Ich möchte in der Jetzt-Zeit leben. Die Kindheit der Erinnerung ist ein Modell behüteten Lebens – die Eltern lebten noch, die Familie war beisammen. Ein solches Modell besteht in einem verkleinerten Massstab, daher ist es ein „Modell“, nicht die Wirklichkeit selbst. Paradox: Ich gehe in das Modell hinein, in die Vergangenheit – und ich lande in der Gegenwart. Je tiefer ich ins Modell hineingehe, desto grösser wird es – bis es Massstab eins zu eins ist. Ich bin ganz eingetaucht, wie damals, oder umgekehrt: Was war, ist jetzt. Ich lebe mit demselben Gefühl, mit derselben Wachheit – mit demselben unenttäuschten Vertrauen.

Ich möchte umblättern, wieder anknüpfen, einen dicken Strich ziehen – nicht neu anfangen, sondern weiterfahren wo ich schon mal war – einfach sein.
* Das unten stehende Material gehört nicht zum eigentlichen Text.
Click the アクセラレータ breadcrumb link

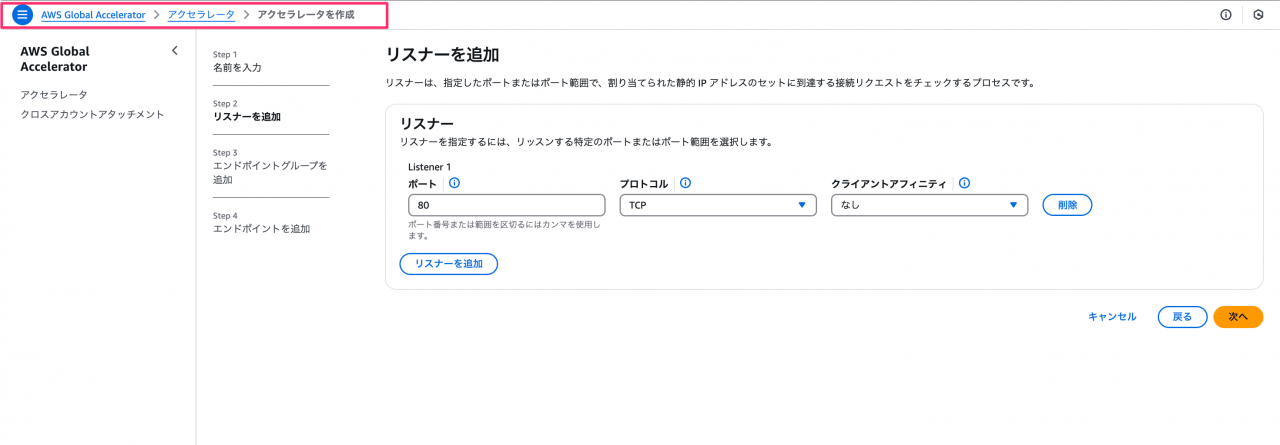(x=201, y=15)
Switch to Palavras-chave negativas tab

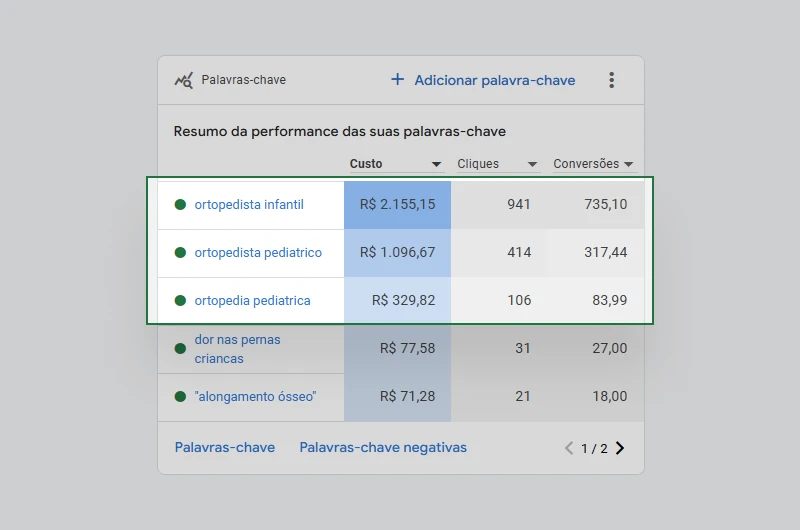(x=383, y=448)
Dass das Leben wieder „Poesie“ enthält, auch im Schrecklichen. Poesie nicht als Anschein von heiler Welt. Aber auch nicht jene furchtbar biedere Sicht der Welt, die alles in Schuldbewusstsein taucht, die angebliche Allverantwortung, Allzuständigkeit, die doch nur lähmt und sich nur in Verdrängung retten kann – das Gegenprinzip von „Poesie“.

Gegenwart
Heute liegt die Herausforderung für mich in der Gegenwart: So möchte ich mein Leben führen, aus diesem Gefühl von Ruhe und Geborgenheit, das mich hier gestreift hat! Es ist wie im Café oder in der Kindheit. Ich bin nicht daraus „vertrieben“, die Zeit ist nicht schlechter geworden, als ob sie gewisse Erfahrungen nicht mehr zulassen würde.

Jene intensive Gegenwart ist eine Kammer, zu der zwei Türen führen: eine aus der Kindheit – die bin ich gegangen, mit der Offenheit des Kindes. Aber es gibt noch eine zweite Tür, die zu meinem jetzigen Standort hin offen ist. Wenn ich sie benütze, lande ich nicht in der Kindheit, sondern in der Gegenwart. Sie ist so intensiv wie die Gegenwart, die ich in der Kindheit lebte, aber es ist die Gegenwart von heute.